L'India propone d'investire nuovi capitali nei Paesi più poveri


Seoul, 12. Pochi risultati, scarse prospettive. È un g20 col fiato corto e senza slanci quello che si è chiuso oggi a Seoul, in Corea del Sud. Oltre al solito messaggio, che la ripresa c'è ma serve un'azione coordinata, i leader dei venti Paesi più industrializzati hanno lanciato un piano di azione in cinque punti per garantire una crescita forte ed equilibrata. Impegni sulla carta, ora affidati alla presidenza di turno francese. Restano sullo sfondo le tensioni tra Cina e Stati Uniti sul mercato valutario e sul commercio. Resta un'intesa a metà sulle nuove regole della finanza. E, non da ultimo, resta l'assenza di un piano concreto per aiutare i Paesi più poveri.
Il comunicato finale del vertice sudcoreano sottolinea la necessità di politiche coordinate per evitare gli squilibri. I leader hanno affrontato anche le problematiche relative alla politica monetaria: non bisogna attuare svalutazioni monetarie competitive. A minare la ripresa c'è proprio "la crescita diseguale e gli ampi squilibri che stanno alimentando la tentazione di allontanarsi dalle soluzioni globali attraverso azioni non coordinate". Proprio per evitare tale rischio, il g20 indicherà delle linee guida entro il prossimo anno. Nel documento c'è poi l'impegno dei leader "a un sistema di cambi determinato dal mercato" e alla lotta al protezionismo. Impegni, questi, i cui esiti saranno al centro del prossimo vertice del g20 che si terrà a Cannes tra circa un anno.
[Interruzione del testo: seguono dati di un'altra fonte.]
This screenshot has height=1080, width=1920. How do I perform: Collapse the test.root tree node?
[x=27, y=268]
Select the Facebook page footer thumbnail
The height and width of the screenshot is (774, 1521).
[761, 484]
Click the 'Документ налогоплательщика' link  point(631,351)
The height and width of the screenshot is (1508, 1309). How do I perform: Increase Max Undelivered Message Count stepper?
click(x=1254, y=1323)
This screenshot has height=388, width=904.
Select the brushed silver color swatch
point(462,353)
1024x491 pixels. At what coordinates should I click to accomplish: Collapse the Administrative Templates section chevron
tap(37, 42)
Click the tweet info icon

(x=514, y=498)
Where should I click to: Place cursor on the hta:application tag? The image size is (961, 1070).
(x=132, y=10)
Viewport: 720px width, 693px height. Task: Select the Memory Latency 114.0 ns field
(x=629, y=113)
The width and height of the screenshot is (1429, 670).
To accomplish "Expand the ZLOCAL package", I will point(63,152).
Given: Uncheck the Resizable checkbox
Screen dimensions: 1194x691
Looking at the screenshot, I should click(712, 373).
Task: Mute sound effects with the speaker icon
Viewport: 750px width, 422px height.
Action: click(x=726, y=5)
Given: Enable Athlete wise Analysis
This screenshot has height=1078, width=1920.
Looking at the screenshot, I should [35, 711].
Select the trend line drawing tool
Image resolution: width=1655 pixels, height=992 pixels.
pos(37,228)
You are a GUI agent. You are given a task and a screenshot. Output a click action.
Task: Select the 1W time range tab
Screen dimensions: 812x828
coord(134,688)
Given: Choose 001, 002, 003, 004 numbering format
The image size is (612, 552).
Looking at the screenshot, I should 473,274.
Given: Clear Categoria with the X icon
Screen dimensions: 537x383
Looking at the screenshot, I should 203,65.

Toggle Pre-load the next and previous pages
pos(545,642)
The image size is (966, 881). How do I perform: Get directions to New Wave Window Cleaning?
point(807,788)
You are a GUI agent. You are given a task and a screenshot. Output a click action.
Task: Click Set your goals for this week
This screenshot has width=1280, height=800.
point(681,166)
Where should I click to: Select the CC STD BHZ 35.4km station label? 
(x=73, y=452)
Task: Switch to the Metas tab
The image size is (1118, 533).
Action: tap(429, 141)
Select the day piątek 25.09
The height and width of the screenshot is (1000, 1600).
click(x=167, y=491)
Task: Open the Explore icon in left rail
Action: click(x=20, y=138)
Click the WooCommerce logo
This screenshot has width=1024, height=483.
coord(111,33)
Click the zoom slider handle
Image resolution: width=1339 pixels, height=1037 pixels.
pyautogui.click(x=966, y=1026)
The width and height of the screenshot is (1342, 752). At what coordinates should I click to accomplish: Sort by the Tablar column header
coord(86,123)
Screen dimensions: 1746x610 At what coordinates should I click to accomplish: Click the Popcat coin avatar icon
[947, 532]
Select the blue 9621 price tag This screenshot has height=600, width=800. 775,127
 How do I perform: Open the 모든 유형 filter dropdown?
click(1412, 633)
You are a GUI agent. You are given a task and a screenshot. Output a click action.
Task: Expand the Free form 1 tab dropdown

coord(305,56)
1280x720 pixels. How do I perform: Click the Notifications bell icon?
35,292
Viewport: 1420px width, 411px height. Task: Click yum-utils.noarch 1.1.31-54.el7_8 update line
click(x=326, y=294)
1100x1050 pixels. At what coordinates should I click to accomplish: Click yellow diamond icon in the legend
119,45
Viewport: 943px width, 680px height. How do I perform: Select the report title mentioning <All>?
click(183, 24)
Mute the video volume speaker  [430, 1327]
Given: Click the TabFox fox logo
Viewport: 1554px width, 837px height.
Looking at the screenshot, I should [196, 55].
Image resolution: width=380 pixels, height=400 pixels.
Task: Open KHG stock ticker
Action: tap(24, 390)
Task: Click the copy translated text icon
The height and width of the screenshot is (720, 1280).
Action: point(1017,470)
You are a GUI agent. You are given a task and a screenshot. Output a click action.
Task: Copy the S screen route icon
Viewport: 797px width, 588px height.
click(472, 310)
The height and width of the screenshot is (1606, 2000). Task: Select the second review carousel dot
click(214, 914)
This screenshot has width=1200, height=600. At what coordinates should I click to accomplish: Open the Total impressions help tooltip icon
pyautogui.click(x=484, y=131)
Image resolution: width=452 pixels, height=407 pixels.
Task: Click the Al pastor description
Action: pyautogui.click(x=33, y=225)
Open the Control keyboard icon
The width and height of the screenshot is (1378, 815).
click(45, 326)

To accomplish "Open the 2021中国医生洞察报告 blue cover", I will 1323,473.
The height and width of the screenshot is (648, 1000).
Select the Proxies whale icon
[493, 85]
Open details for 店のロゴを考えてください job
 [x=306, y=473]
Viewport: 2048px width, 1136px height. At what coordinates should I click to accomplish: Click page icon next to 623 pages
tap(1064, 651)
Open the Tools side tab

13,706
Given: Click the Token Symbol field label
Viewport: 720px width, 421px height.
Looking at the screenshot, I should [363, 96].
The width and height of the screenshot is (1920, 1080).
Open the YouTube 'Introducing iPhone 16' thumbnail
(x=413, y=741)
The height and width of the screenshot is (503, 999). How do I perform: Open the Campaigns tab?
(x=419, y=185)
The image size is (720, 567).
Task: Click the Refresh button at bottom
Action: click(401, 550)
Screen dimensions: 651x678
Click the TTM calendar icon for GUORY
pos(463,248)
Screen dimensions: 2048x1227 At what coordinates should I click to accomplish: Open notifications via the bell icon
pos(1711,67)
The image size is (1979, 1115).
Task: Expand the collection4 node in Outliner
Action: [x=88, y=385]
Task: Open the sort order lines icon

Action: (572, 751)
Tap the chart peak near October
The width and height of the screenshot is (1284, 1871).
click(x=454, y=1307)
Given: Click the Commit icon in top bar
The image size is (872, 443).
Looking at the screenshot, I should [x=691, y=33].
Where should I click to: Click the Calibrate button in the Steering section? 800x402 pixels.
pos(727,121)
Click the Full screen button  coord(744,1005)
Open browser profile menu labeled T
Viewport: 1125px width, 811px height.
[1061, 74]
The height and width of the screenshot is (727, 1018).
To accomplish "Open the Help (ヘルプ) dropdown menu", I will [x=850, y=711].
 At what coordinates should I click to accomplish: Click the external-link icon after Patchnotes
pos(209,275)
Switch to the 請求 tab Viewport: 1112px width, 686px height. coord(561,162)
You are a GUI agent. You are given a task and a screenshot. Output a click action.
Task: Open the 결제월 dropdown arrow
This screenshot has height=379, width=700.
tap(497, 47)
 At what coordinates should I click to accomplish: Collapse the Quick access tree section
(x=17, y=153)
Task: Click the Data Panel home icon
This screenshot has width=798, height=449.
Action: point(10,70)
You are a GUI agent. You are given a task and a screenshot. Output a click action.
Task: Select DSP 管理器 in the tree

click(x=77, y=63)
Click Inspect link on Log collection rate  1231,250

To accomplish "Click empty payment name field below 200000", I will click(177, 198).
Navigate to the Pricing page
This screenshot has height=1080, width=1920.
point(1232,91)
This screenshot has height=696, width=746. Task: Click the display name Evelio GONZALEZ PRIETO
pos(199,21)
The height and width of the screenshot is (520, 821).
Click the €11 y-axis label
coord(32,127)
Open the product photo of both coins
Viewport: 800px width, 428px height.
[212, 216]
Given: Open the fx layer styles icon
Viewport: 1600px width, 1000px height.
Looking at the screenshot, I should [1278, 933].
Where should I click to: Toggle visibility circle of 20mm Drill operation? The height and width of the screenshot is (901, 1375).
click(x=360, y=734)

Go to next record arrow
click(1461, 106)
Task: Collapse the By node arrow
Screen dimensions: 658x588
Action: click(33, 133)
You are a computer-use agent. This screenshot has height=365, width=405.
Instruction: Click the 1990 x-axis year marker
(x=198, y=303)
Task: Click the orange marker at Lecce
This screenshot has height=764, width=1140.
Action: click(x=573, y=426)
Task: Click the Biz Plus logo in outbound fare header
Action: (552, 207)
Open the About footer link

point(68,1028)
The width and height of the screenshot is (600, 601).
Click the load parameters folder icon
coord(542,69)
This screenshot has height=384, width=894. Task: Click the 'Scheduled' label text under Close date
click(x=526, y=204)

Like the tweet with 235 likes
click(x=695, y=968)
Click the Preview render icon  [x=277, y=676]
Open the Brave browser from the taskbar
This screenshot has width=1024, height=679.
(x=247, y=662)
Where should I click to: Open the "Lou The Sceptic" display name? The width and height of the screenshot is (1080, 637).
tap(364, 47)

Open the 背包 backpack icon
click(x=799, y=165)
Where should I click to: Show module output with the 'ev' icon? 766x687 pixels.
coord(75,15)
Sul terreno valutario, Stati Uniti e Cina non si sono mossi dalle reciproche posizioni. L'incontro tra il presidente Obama e il capo di Stato cinese, Hu Jintao, ha confermato la divergenza di vedute. Washington continua a chiedere una sostanziosa rivalutazione dello yuan. Tuttavia, da più parti gli States sono accusati a loro volta di svalutazione competitiva, ossia di tenere intenzionalmente basso il dollaro per velocizzare la crescita. Il Tesoro nega, ma nei fatti la Fed, con la nuova manovra di quantitative easing decisa la scorsa settimana, indebolisce il biglietto verde. Pechino ha apertamente contestato questa mossa e ha detto no a una rivalutazione troppo veloce dello yuan che, secondo gli analisti cinesi, potrebbe causare squilibri sociali.
La stessa assenza di dialogo si registra sul fronte degli squilibri globali. Gli Stati Uniti hanno chiesto di fissare un tetto del quattro per cento sugli avanzi e sui disavanzi delle bilance di parte corrente. La Cina, che ha il surplus più alto nei conti all'estero, si oppone fermamente alla proposta. Una linea seguita anche dai tedeschi, secondo i quali l'operazione "si oppone ai principi del libero mercato", ha dichiarato il cancelliere Merkel.
In tutto questo, l'India ha proposto alle economie emergenti di indirizzare maggiori capitali verso i Paesi più poveri. Riferendosi ai miglioramenti registrati nell'Africa subsahariana, il premier indiano, Manmohan Singh, ha indicato che "la regione è in grado di assorbire flussi di capitale miranti a un'espansione degli investimenti che possono generare una domanda di beni importante nell'economia globale".